EXERCISE DETAILS —
Output each record below exactly, leaving any picture out of the copy.

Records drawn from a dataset
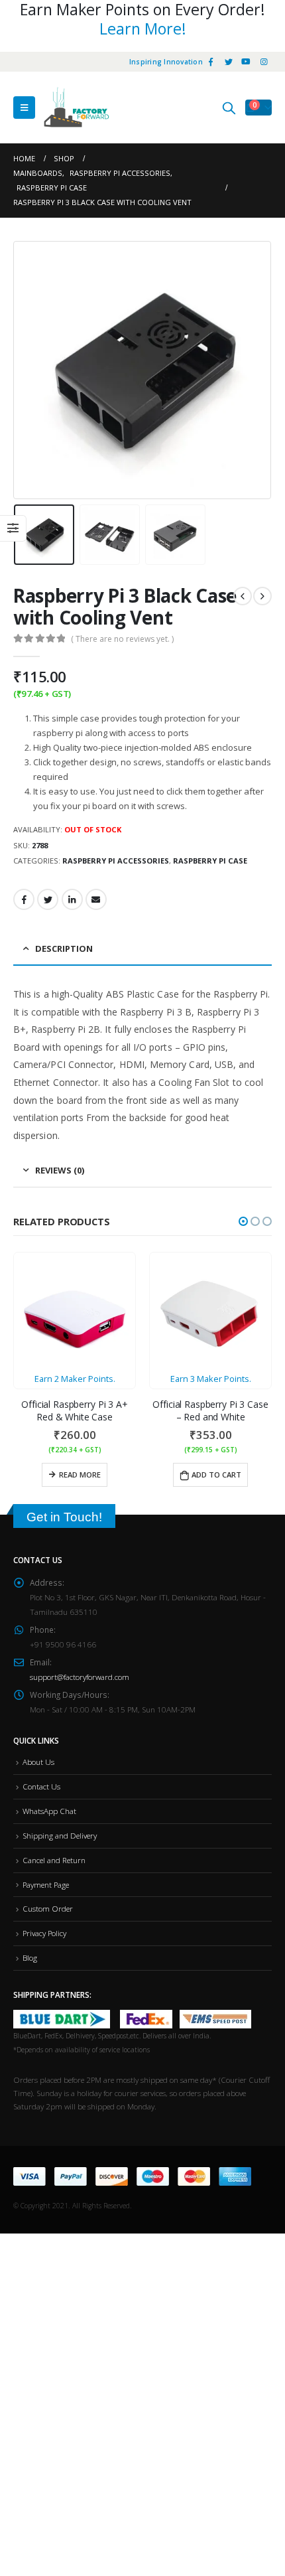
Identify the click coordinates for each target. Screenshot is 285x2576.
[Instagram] (264, 62)
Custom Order (48, 1908)
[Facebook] (211, 62)
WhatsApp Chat (49, 1810)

SOLUTION TO THIS EXERCISE —
Identify the click coordinates for each target. Screenshot is 285x2576.
[Instagram] (264, 62)
Custom Order (48, 1908)
[Facebook] (211, 62)
WhatsApp Chat (49, 1810)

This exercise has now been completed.